ACTIVITY 1 =>
Set down a passage from the neuro-ophthalmic consultation note word for word, starting at the words "I saw Max Kimpland" and ending after the words "no cutaneous neurofibromas.".
ACTIVITY 2 =>
According to the neuro-ophthalmic consultation note, what did the CAT scan of the head on May 14th show?
ACTIVITY 3 =>
Continue the neuro-ophthalmic consultation note from its final sentence.

PAGE TEXT =>
============
I saw Max Kimpland for neuro-ophthalmic consultation regarding optic pathway gliomas.
He is 5 years of age and right-handed. He has been given a diagnosis of Asperger’s syndrome and he was noted to have cafe-au-lait spots in March 2004. A CAT scan of the head on May 14th showed left orbital and chiasmal optic pathway gliomas. We reviewed the MRI of the brain from 6/3/04 and there was a fairly significant sellar mass and involvement of both optic nerves.
He got glasses in May after seeing Dr. Chen due to poor vision in both eyes.
There is no family history of neurofibromatosis. He has no cutaneous neurofibromas.
With correction he saw 20/100 with the right eye and 20/250 with the left. The best that we could get him to do with the color plates was 3/8 with the right and 1/8 with the left. He appeared to have full fields to confrontation techniques. Both pupils are 4mm, but I thought he had an afferent pupillary defect on the left.
He had trace ptosis on the left, but normal eyelid function and no palpable masses. Ocular ductions are full and alignment is normal. He had occasional rotary nystagmus in the left eye. Slit lamp examination is unremarkable without Lisch nodules. The dilated funduscopic examination was remarkable for optic atrophy, left more than right.
Given the cafe-au-lait spots and optic pathway glioma I suspect that he has neurofibromatosis.
============
(Dataset entries)
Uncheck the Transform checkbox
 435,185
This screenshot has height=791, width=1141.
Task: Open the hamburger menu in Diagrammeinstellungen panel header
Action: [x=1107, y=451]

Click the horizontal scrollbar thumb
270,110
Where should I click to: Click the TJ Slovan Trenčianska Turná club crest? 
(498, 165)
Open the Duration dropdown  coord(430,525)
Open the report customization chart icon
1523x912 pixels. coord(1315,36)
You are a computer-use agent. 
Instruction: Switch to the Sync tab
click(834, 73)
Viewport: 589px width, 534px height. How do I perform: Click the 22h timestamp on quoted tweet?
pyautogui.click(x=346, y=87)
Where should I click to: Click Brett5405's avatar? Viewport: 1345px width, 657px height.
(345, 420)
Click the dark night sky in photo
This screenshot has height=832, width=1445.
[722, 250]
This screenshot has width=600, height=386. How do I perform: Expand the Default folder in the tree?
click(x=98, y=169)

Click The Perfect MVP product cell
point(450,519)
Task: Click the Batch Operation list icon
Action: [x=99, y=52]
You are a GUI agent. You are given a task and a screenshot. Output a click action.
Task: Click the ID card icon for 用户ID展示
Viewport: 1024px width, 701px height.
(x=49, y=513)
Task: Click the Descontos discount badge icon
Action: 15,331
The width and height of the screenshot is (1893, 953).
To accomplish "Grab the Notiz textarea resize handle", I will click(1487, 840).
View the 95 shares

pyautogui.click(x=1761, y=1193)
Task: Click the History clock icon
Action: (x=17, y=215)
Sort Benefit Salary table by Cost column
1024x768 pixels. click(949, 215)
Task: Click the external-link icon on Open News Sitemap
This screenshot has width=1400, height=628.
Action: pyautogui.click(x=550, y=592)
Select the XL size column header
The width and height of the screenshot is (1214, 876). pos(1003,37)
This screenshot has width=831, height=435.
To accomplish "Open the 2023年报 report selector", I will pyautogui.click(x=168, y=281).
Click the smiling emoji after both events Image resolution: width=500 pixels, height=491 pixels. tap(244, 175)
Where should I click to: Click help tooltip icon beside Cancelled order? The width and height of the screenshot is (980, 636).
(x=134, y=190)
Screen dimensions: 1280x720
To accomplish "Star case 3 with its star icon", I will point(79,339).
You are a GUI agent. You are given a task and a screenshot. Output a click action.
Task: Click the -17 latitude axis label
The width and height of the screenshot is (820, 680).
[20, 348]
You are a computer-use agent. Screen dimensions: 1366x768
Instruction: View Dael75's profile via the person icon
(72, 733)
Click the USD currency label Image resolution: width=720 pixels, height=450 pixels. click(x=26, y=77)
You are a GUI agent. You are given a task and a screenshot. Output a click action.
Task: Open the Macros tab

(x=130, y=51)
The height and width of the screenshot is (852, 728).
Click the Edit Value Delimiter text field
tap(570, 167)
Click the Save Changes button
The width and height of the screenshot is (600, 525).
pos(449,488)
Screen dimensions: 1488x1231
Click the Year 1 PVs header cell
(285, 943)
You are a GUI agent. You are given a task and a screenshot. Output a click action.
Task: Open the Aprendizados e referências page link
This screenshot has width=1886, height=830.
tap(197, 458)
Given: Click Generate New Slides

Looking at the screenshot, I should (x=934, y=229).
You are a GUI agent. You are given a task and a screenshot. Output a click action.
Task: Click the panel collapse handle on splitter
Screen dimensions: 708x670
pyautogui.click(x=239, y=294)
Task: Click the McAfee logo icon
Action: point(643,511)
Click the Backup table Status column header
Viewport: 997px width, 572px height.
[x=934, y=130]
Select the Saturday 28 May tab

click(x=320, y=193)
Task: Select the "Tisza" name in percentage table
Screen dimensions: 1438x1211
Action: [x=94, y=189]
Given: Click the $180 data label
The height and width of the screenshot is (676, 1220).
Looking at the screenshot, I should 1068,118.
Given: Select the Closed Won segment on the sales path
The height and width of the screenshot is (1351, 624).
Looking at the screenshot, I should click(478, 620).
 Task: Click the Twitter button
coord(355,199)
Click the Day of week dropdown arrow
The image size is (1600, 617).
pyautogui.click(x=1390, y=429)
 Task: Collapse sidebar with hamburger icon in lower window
============
EXERCISE ANSWER 1 =>
I saw Max Kimpland for neuro-ophthalmic consultation regarding optic pathway gliomas.
He is 5 years of age and right-handed. He has been given a diagnosis of Asperger’s syndrome and he was noted to have cafe-au-lait spots in March 2004. A CAT scan of the head on May 14th showed left orbital and chiasmal optic pathway gliomas. We reviewed the MRI of the brain from 6/3/04 and there was a fairly significant sellar mass and involvement of both optic nerves.
He got glasses in May after seeing Dr. Chen due to poor vision in both eyes.
There is no family history of neurofibromatosis. He has no cutaneous neurofibromas.

EXERCISE ANSWER 2 =>
Left orbital and chiasmal optic pathway gliomas.

EXERCISE ANSWER 3 =>
He has bilateral vision loss related to the optic pathway involvement, with likely contributions from both the optic nerve and the sellar components. I discussed with the family that the options are to observe because we do not know how long he has had this, versus chemotherapy. I would favor treatment because the lesion is quite large and he is certainly a risk for further vision loss. I communicated my opinion to Dr. Belasco. She told me after their visit with her that she is planning chemotherapy.
I discussed with the family that the goal of chemotherapy is to prevent worsening of the vision loss and unfortunately not necessarily to regain vision.
I can see him back in a few months and recheck his visual status.
I saw Max Kimpland for neuro-ophthalmic follow-up regarding his optic pathway glioma in the setting of neurofibromatosis.
I reviewed the MRI from 1/11/05. The optic nerve gliomas were stable, but there was increased prominence of the pontine glioma on the left. A hypothalamic glioma was unchanged.
He is on Carboplatin, Vincristine, Zofran, Glycolax, Bactrim and Fluconazole. His father feels his vision function is about the same.
Using Snellen lines he saw 20/70 with the right eye and 20/400, difficulty with the left. He saw 4/8 color plates but 1.5/8 with the left. He had constriction of the visual field with the left eye. He had a trace afferent pupillary defect on the left versus no APD. This was difficult because the lack of cooperation. Penlight examination of the anterior segment is unremarkable. Ocular ductions are full. On the undilated funduscopic examination he has pale optic nerves bilaterally. Facial sensation and strength were normal.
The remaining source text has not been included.